Olga Marta Pérez| La Habana
Fotos: Jorge Luis Baños y Alejandro Ramírez


Queridos colegas, queridos amigos:

“De Matanzas me han dado un recado y me han dicho que a ti te lo dé”, este bien pudo ser el segundo lema de esta XIII Feria Internacional del Libro, ya que ha sido dedicada a Carilda Oliver y se entrega hoy el Premio Nacional de Edición a Esteban Llorach, ambos de Matanzas, de nuestra Matanzas. Agradezcamos pues, que Matanzas tendiera sus puentes como el de la Concordia sobre el Yumurí, e hiciera más expedito el camino hacia La Habana ―no solo para los matanceros, ya se sabe.
 

Esteban Llorach recibe en Premio Nacional de Edición 2003 de manos
del Ministro de Cultura Abel Prieto.

Hace unos días, con su acostumbrada voz susurrante, Edel Morales me pidió que hiciera este elogio, y fungiera como bate emergente ante la posible hospitalización del compañero jurado, Pablo Pacheco. Y aquí estoy cumpliendo con la tan dulce petición. Pero además, y sobre todo porque se trata de un colega de los que ha bregado con las incomprensiones en ocasiones ante la urgencia administrativos de un original aún no maduro, y un defensor a ultranza e incanzable del gremio y un compañero al que admiramos por sus ediciones, opuesto siempre a la mediocridad.
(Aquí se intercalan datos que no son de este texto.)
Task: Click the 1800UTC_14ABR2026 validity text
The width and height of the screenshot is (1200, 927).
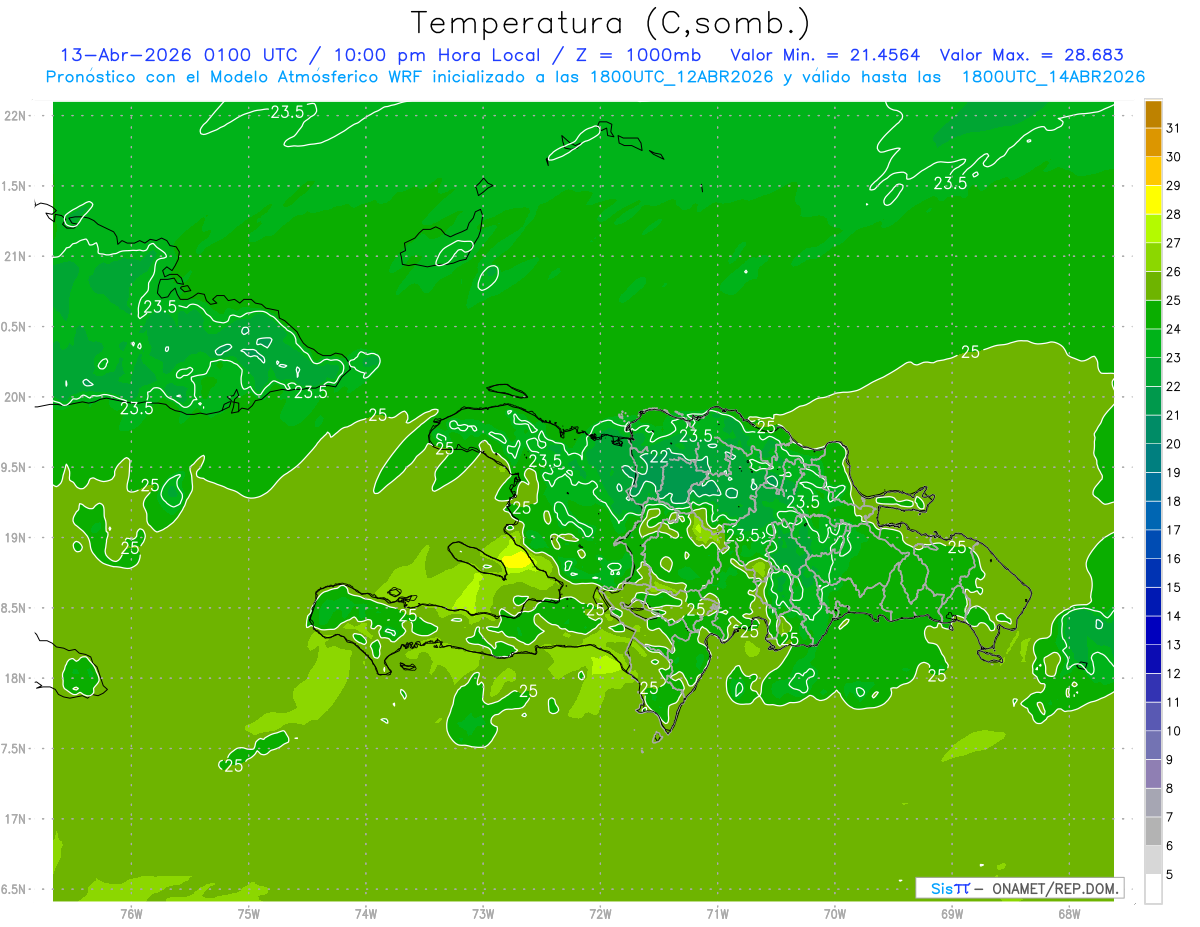Action: (x=1053, y=76)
A partir de que me dieron la encomienda, comencé a registrar los nueve años en que fui compañera de Esteban en la Editorial Gente Nueva y también los años posteriores en los que de una manera u otra hemos estado en contacto. ¡Y hasta fue mi profesor de diplomado! Y empezaron a surgir, como espigas olorosas a trabajo, a amoroso empeño, a profesionalismo acucioso, libros como En el corazón de un poeta, la muy elogiada antología de Neruda, que tiene ya tres reimpresiones; las Fábulas de Esopo, también con tres ediciones; En mi pecho bravo, selección de textos de José Martí; Platero y yo, edición que ofrece por primera vez el texto íntegro; Luna de otoño, que recoge haikús; las Fábulas de La Fontaine; Cuentos latinoamericanos. La lista es enorme.

Recordé los días en que Esteban rastreaba en las bibliotecas las ediciones de Ivanhoe, para que en los dos tomos de su edición aparecieran las más notables ilustraciones, y enseguida pasaron ante mí sus aventuras en la Biblioteca Juvenil de Matanzas; su pasión por los clásicos que marcó el trabajo de la Editorial Gente Nueva.
 

Esteban Llorach

Y con la misma pasión con la que Esteban trabajaba y luchaba para que sus ediciones tuvieran tapa dura, sobrecubiertas, guardas, frontispicios, y también un ilustrador de lujo. Con esa misma pasión, reitero, Esteban asumió la tarea fundacional de la Biblioteca Familiar, en papel gaceta, en fascículos, en fin, con un mínimo de recursos materiales; pero el contenido, el cuidado de los textos, la selección de estos, tienen el sello de un editor que logra trascender la precariedad, y que por sobre todas las cosas quiere comunicar.

Porque como todo buen editor, Esteban es un gran comunicador, y ya no solo para hacer que funcione la obra del escritor, ya no solo para trabajar con certeza las notas y los glosarios, sino para trasmitir sus conocimientos y experiencias a los nuevos que se suman a nuestra labor.

Nuestro colega ha ejercido un magisterio envidiable desde las aulas de superación, en provincias, hasta los espacios universitarios para posgrados, diplomados y maestrías. Pocas son las editoriales provinciales que no han recibido su asesoría, su magisterio.

Con igual afán, Esteban se sumó desde sus inicios, en el año 1995, al movimiento de coordinadores de la UNEAC para el trabajo comunitario, y aún realiza esta labor con la misma pasión con la que prepara una edición.

En la nota Al lector, de la antología En el corazón de un poeta, Esteban coloca esta cita de Neruda:

“Si no se sienten las cosas
verdaderamente y profundamente
no hay que intentar la poesía”.

Nuestro colega Esteban Llorach ha tomado como norma, la mejor norma de vida, esas palabras del poeta, sintiendo verdadera y profundamente todo lo que intenta. Este es mi regalo, Esteban, muchas felicidades.